_Required action_: Nothing but the lines below from the one holding "The image size is (683, 300)." up to and including the one holding "Task: Click the handshake between the two men" should be copied, exactly and without pictures.

_Data records_:
[Start of Attachment]

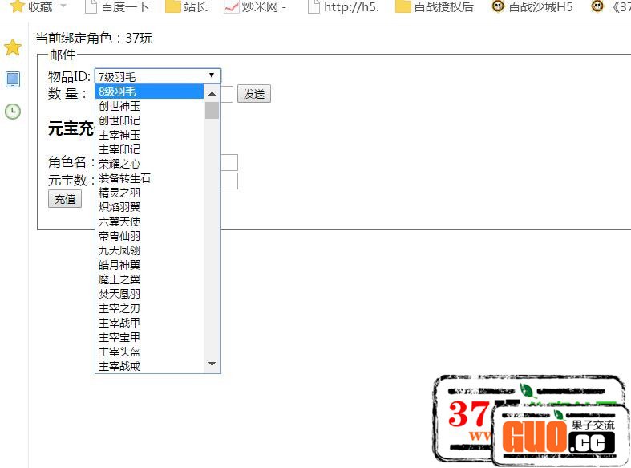Screen dimensions: 631x468
Task: Select 主宰头盔 in the item list
Action: (149, 352)
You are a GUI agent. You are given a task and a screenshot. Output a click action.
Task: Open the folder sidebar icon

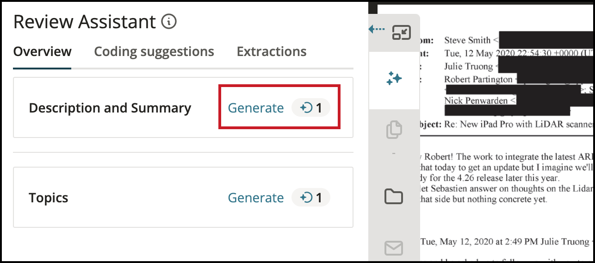[x=394, y=196]
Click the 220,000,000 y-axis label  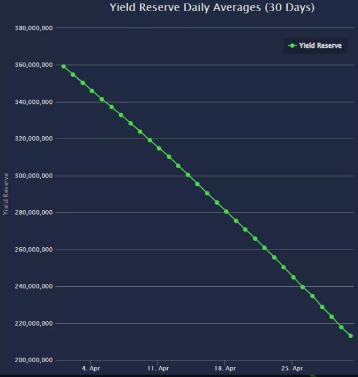(33, 323)
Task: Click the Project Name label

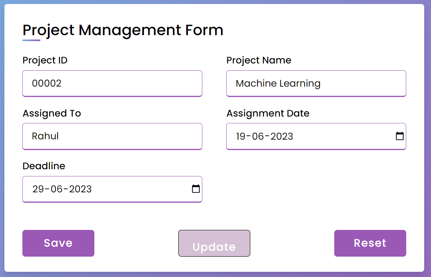Action: point(259,60)
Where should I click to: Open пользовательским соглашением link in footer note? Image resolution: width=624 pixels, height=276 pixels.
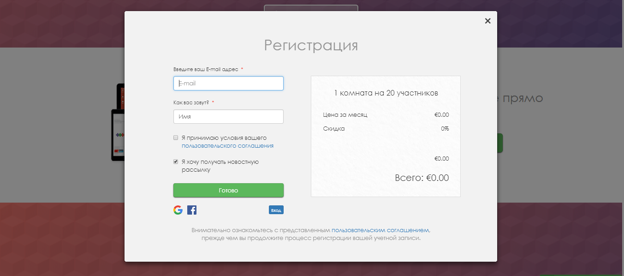point(380,230)
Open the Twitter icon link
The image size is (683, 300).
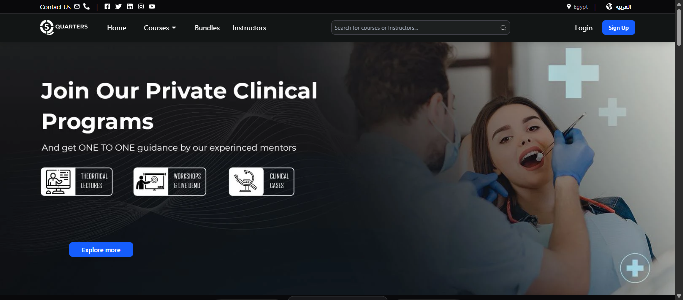119,7
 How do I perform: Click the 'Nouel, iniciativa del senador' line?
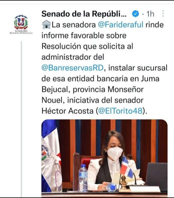(92, 100)
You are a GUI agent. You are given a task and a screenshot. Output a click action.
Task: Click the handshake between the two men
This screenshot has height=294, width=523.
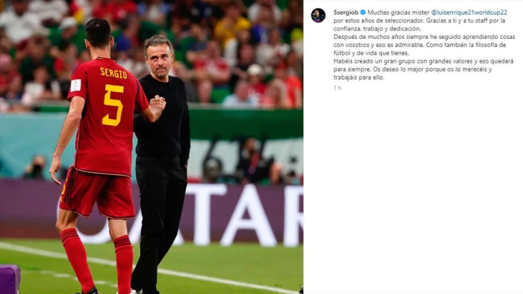[158, 103]
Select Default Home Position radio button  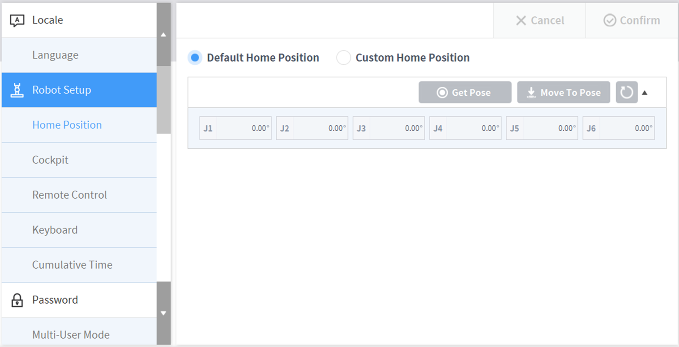coord(195,58)
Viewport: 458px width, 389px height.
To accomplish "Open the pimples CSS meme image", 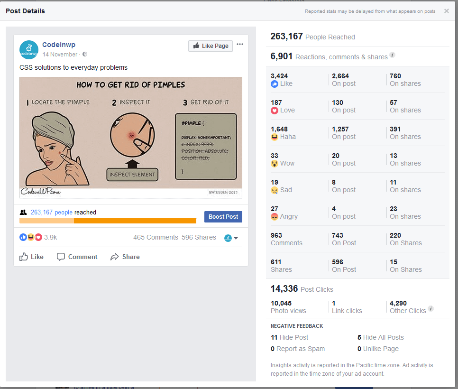I will pyautogui.click(x=131, y=137).
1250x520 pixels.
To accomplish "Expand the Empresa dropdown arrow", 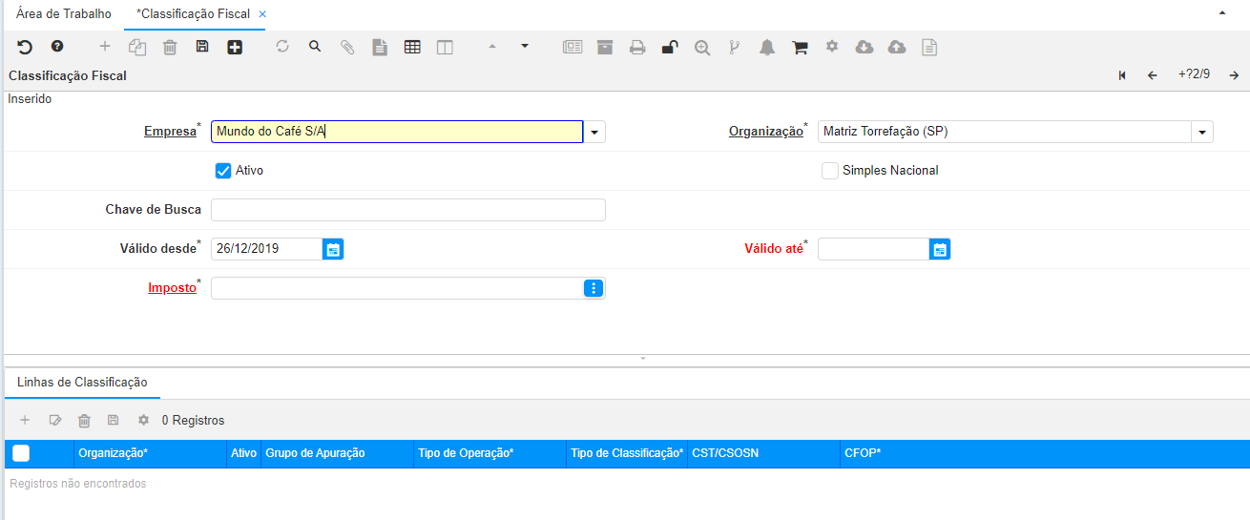I will tap(595, 133).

[End of Attachment]

_Solved exercise_:
The image size is (683, 300).
119,7
 How do I perform: Click the 'Nouel, iniciativa del senador' line?
(92, 100)
You are a GUI agent. You are given a task and a screenshot. Output a click action.
Task: Click the handshake between the two men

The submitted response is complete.